Esse instrumento tem sido defendido por entidades ligadas ao mercado de crédito e consumo como um meio de reduzir os altos juros cobrados de consumidores e empresas, já que, com mais informações sobre os tomadores de empréstimos, as taxas, que são calculadas também com base nos índices de inadimplência, poderiam cair sensivelmente. Veja o que pensam sobre o tema algumas entidades ligadas ao mercado de crédito:
Associação Nacional das Instituições de Crédito, Financiamento e Investimento (Acrefi)

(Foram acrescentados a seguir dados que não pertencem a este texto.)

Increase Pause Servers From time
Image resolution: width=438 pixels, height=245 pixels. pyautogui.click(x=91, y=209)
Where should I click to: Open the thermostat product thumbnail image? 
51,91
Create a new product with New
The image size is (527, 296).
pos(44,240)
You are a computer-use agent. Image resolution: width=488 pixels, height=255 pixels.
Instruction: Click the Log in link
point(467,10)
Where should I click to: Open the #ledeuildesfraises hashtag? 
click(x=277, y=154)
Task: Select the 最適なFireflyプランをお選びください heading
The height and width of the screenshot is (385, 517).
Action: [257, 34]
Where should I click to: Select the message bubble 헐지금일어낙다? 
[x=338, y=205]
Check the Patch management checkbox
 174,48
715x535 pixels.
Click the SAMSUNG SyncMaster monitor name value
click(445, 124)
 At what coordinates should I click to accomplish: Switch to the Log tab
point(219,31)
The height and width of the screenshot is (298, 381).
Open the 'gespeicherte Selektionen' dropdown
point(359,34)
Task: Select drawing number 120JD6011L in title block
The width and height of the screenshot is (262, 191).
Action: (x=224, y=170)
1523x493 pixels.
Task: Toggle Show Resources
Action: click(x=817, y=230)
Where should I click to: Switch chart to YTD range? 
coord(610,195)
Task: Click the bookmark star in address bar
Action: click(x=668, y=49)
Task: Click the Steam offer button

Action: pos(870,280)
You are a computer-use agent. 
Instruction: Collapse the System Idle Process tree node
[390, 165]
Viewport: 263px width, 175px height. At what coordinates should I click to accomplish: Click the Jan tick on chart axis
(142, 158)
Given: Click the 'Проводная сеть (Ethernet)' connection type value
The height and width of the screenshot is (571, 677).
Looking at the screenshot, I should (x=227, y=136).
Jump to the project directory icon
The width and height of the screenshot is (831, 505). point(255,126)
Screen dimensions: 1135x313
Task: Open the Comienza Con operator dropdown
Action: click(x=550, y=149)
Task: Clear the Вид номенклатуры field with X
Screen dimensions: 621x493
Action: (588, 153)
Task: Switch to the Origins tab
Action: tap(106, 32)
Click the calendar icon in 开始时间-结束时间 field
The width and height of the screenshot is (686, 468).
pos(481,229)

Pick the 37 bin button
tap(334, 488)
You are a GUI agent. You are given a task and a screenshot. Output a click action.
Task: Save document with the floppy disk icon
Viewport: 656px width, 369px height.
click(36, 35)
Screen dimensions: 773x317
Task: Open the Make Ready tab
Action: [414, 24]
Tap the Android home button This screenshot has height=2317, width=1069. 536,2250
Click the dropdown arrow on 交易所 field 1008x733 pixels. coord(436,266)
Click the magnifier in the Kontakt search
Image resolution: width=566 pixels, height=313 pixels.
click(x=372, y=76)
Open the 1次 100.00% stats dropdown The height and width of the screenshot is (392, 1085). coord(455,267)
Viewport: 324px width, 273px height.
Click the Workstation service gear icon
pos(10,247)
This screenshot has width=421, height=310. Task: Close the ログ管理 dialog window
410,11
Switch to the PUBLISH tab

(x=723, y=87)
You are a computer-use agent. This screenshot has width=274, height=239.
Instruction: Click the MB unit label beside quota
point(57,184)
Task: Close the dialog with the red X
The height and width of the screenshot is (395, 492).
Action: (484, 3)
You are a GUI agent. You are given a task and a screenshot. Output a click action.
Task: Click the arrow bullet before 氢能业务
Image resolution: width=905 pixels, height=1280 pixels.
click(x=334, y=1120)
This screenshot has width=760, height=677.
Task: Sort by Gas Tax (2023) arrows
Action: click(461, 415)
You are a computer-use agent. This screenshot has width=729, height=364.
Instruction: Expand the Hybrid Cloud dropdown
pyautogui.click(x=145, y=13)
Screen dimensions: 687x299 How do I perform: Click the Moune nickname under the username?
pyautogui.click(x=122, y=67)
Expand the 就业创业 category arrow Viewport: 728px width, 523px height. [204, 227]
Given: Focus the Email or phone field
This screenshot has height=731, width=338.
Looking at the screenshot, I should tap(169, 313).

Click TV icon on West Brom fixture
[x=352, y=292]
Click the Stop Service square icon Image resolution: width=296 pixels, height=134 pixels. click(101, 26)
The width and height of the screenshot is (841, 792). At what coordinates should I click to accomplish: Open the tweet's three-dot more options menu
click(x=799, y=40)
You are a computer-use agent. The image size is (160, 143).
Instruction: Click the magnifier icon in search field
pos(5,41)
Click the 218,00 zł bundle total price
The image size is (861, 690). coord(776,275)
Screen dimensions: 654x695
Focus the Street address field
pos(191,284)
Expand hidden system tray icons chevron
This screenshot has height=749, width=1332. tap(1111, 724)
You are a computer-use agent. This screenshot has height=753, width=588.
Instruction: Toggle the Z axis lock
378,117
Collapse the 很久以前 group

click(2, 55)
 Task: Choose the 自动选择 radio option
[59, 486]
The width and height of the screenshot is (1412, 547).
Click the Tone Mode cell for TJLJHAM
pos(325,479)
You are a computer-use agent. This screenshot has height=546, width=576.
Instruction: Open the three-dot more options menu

Com o cadastro, as instituições financeiras passarão a ter mais informações sobre o comportamento e compromisso financeiro do consumidor, diz o presidente da entidade, Hilgo Gonçalves. A expectativa é a de que o Cadastro Positivo vá fazer com que o volume de crédito concedido aumente em volume e que leve a uma redução significativa da inadimplência e, no longo prazo, à redução da taxa de juros de mercado. Gonçalves diz que em países em que o Cadastro Positivo já está consolidado o crédito cresceu de forma expressiva. Um exemplo é o Chile, onde o volume de crédito concedido equivale a 100% do PIB chileno. “No Brasil, o volume de crédito é de apenas 47% do PIB”, afirma.
Associação Comercial de São Paulo (ACSP)
“Esse instrumento ajudará na redução das taxas de juros a consumidores e empresas, o que é imprescindível para o Brasil recuperar sua economia e voltar a crescer”, diz Alencar Burti, presidente da ACSP e também da Federação das Associações Comerciais do Estado de São Paulo (Facesp). “O cadastro positivo beneficiará milhões de consumidores, já em curto prazo.”
Associação Nacional dos Bureaus de Crédito (ANBC)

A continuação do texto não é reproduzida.